Exercise: Restate word for word the entries below, starting at the line with "The image size is (342, 129)." and ending at the line with "has width=396, height=286.". Keep both end lines and omit the pictures.

Stored records
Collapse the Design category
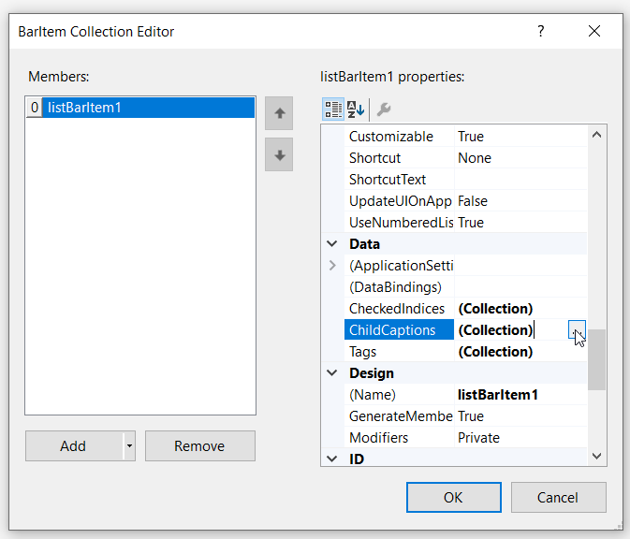The width and height of the screenshot is (630, 539). point(332,373)
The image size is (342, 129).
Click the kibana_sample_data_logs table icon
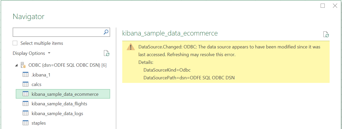[26, 113]
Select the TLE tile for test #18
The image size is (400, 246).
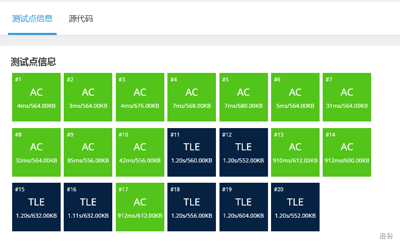[192, 207]
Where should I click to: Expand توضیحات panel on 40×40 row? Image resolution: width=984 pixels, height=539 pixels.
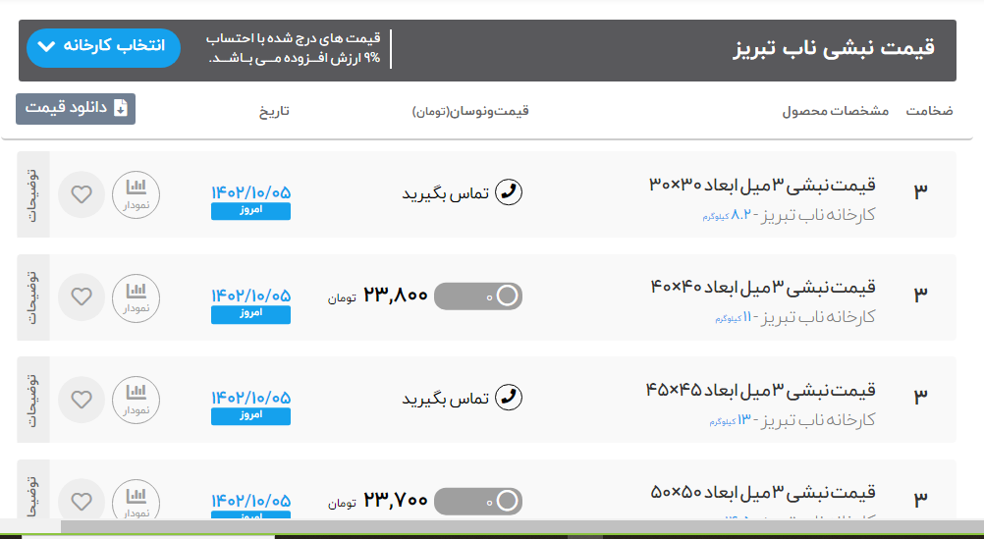click(32, 296)
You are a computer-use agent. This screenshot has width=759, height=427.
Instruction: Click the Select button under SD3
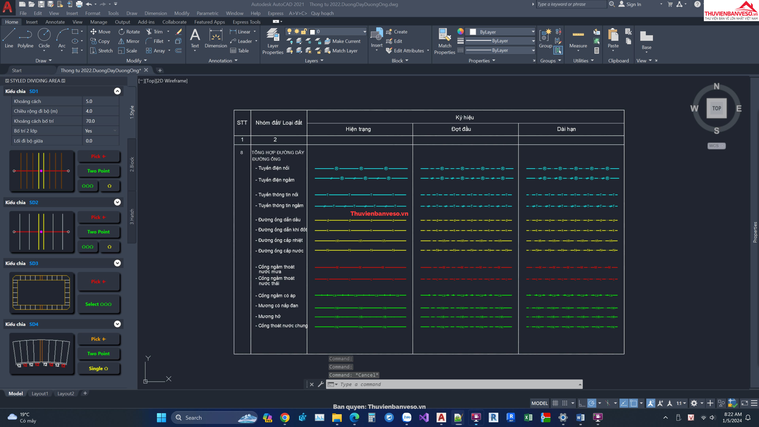coord(98,304)
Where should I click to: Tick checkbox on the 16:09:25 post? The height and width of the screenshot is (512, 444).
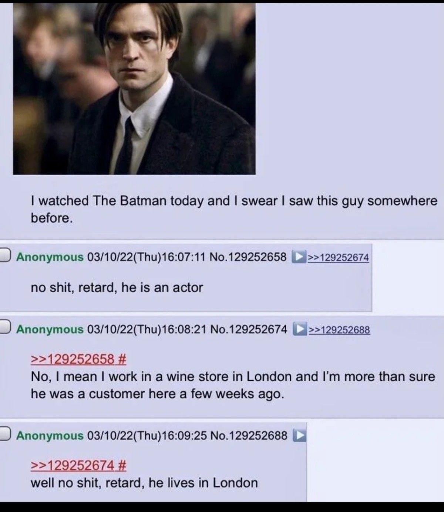point(4,435)
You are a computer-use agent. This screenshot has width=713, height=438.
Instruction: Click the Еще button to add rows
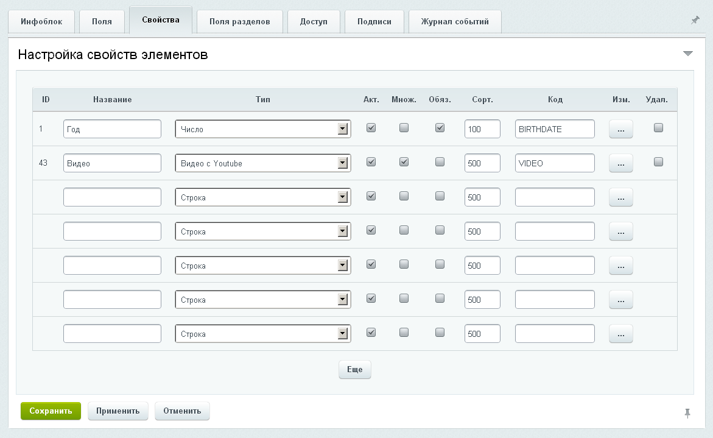pos(354,370)
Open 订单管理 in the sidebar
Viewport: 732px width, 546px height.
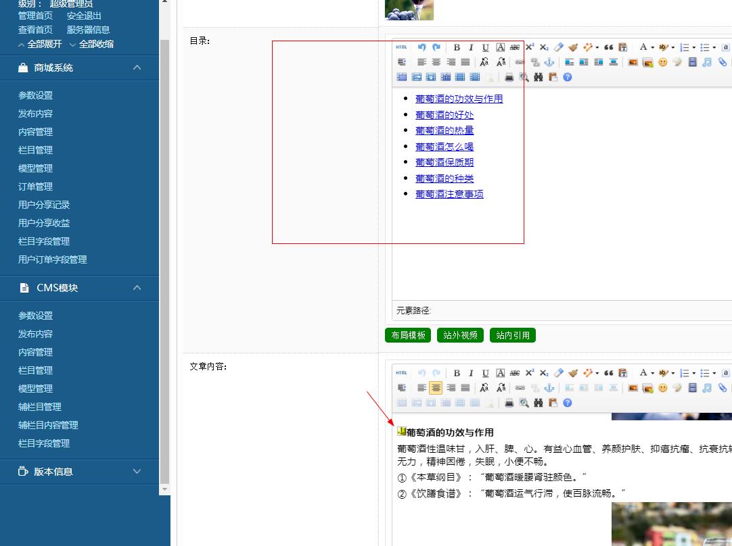[x=35, y=187]
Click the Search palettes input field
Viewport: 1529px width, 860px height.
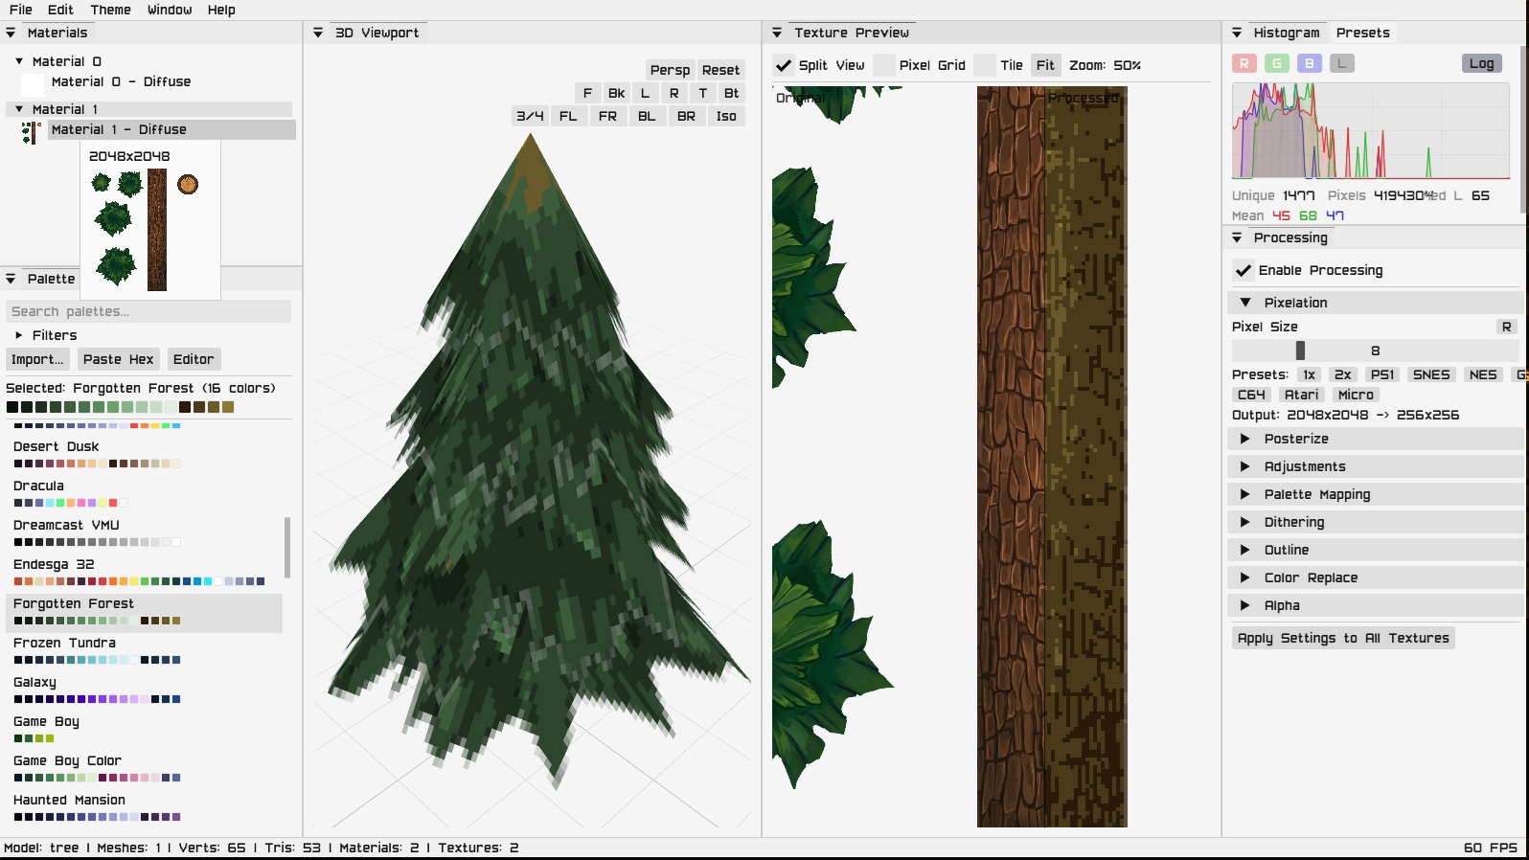tap(148, 311)
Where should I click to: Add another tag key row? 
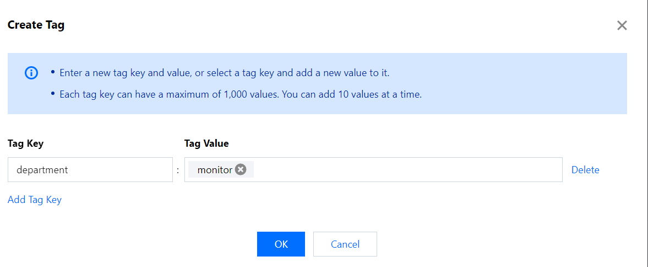point(35,200)
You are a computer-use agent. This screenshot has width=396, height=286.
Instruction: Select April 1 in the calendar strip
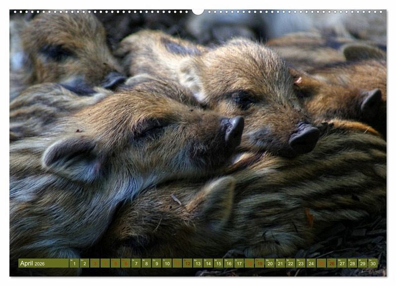[74, 263]
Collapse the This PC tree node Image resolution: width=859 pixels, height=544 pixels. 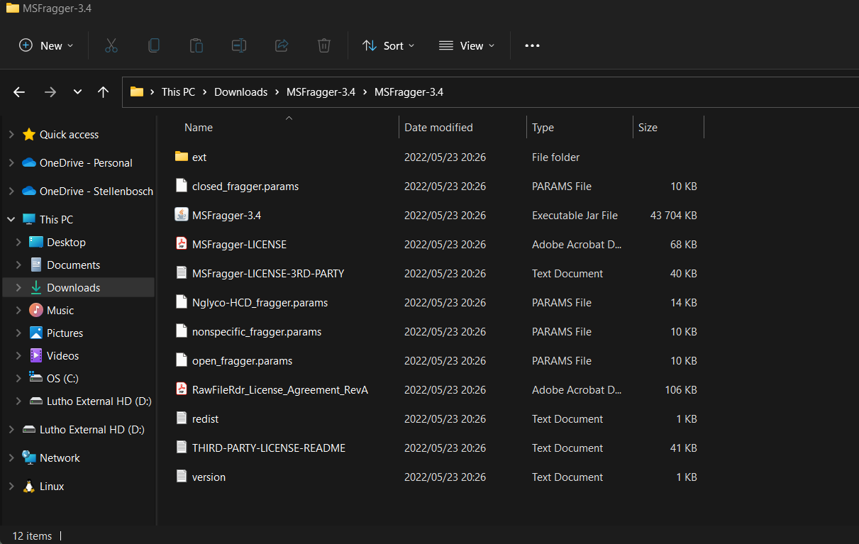(x=11, y=220)
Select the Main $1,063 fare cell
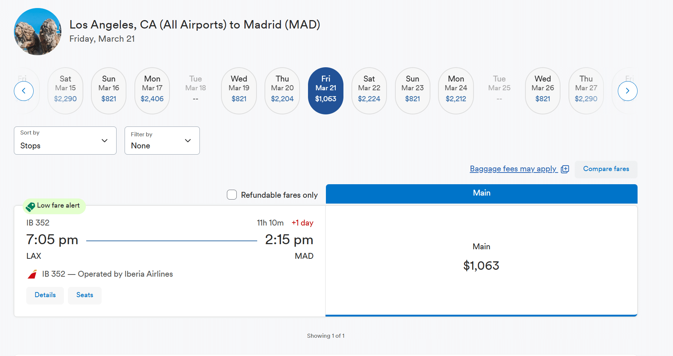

Solution to the problem:
The image size is (342, 129).
Click the kibana_sample_data_logs table icon
[26, 113]
Select the TLE tile for test #18
The image size is (400, 246).
[192, 207]
Where should I click to: Expand توضیحات panel on 40×40 row? Image resolution: width=984 pixels, height=539 pixels.
click(32, 296)
You are a computer-use agent. This screenshot has width=759, height=427.
Instruction: Click the Select button under SD3
coord(98,304)
Where should I click to: Tick checkbox on the 16:09:25 post? The height and width of the screenshot is (512, 444).
point(4,435)
You are a computer-use agent. This screenshot has width=713, height=438.
Instruction: Click the Еще button to add rows
pos(354,370)
Open 订单管理 in the sidebar
Viewport: 732px width, 546px height.
[x=35, y=187]
Click the Search palettes input field
Viewport: 1529px width, 860px height.
tap(148, 311)
Where should I click to: Add another tag key row? 
point(35,200)
You are a computer-use agent. This screenshot has width=396, height=286.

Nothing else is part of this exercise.